Korean J Gastroenterol.  2010 Jun;55(6):404-409. 10.4166/kjg.2010.55.6.404.

A Case of Cholangiocarcinoma Suspected by Continuous Elevation of CA 19-9 after Surgery of Xanthogranulomatous Cholecystitis

Affiliations
  • 1Department of Internal Medicine and Liver Research Institute, Seoul National University College of Medicine, Seoul, Korea.
  • 2Department of Internal Medicine, SMG-SNU Borame Medical Center, Seoul, Korea. jibjeong@snu.ac.kr
  • 3Department of Surgery, SMG-SNU Borame Medical Center, Seoul, Korea.
  • 4Department of Pathology, SMG-SNU Borame Medical Center, Seoul, Korea.

Abstract

Xanthogranulomatous cholecystitis (XGC) is an unusual and destructive inflammatory process that is characterized by thickening of the gallbladder (GB) wall with a tendency to adhere to neighboring organs. XGC is often mistaken for GB carcinoma, and the frequency of the coexistence of these two lesions is approximately 10%. Therefore, in case of severe XGC, there is chance of either overlooking the carcinoma or other significant lesions. CA 19-9 is commonly measured in the serum of patients with hepatobiliary malignancies. Although CA 19-9 can be elevated in benign conditions such as cholestasis, pancreatitis, tuberculosis, thyroid disease etc., malignancy should be considered at first in setting of its significant and persistent elevation. We report a case of a 62-year-old man who showed continuously rising level of CA19-9 over 2000 U/mL after cholecystectomy for xanthogranulomatous cholecystitis and finally was diagnosed as cholangiocarcinoma by short-term follow up.

Keyword

Cholecystitis, xanthogranulomatous; CA 19-9; Cholangiocarcinoma

MeSH Terms

Bile Duct Neoplasms/*diagnosis/pathology/radiography
*Bile Ducts, Intrahepatic
CA-19-9 Antigen/*blood
Cholangiocarcinoma/*diagnosis/pathology/radiography
Cholecystitis/pathology/*surgery
Granuloma/pathology/*surgery
Humans
Male
Middle Aged
Positron-Emission Tomography
Tomography, X-Ray Computed
Xanthomatosis/pathology/*surgery

Figure

  • Fig. 1. Preoperative gallbladder CT findings. (A) Approximately 8×5.1 cm sized heterogeneously enhancing mass with invasion to adjacent liver (segment 5/6) on gallbladder bed and overt peritoneal seeding and invasion or adhesion to adjacent colon. (B) Mild dilatation of both right and left intrahepatic bile ducts was seen.

  • Fig. 2. Pathologic findings of xanthogranulomatous cholecystitis. (A) Gross features of the resected gallbladder.
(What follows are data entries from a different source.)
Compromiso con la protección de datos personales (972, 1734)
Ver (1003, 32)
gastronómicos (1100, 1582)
Note whitish yellow and thickened wall, up to 4 cm in wall thickness. (B-D) Microscopic features. (B) Mucosa was hemorrhagic and ulcerated, and wall was fibrotic (H&E, ×40). (C) Inflammatory cells heavily infiltrated in fibrotic stroma (H&E, ×200). (D) Numerous foamy histiocytes were ad-mixed with various inflammatory cells (H&E, ×400).

  • Fig. 3. Postoperative abdominal CT findings. (A) Mild dilatation of both right and left intrahepatic bile ducts considering postoperative change was seen. (B) An overtly enlarged mass with infiltration in right hepatic lobe (about 3.8 cm) was seen (arrow).

  • Fig. 4. Pathologic findings of adenocarcinoma. (A) Gross feature of the resected liver and intrahepatic bile duct. Note a whitish gray mass lesion at intrahepatic bile duct with invasion into liver. (B-D) Microscopic features. (B) Moderately differentiated, malignant gland formation was observed in bile duct. The uppermost surface of mucosa was totally denuded (H&E, ×40). (C) High power of B (H&E, ×200). (D) It showed that adenocarcinoma (left upper portion) invaded normal liver parenchyma (right lower protion) (H&E, ×100).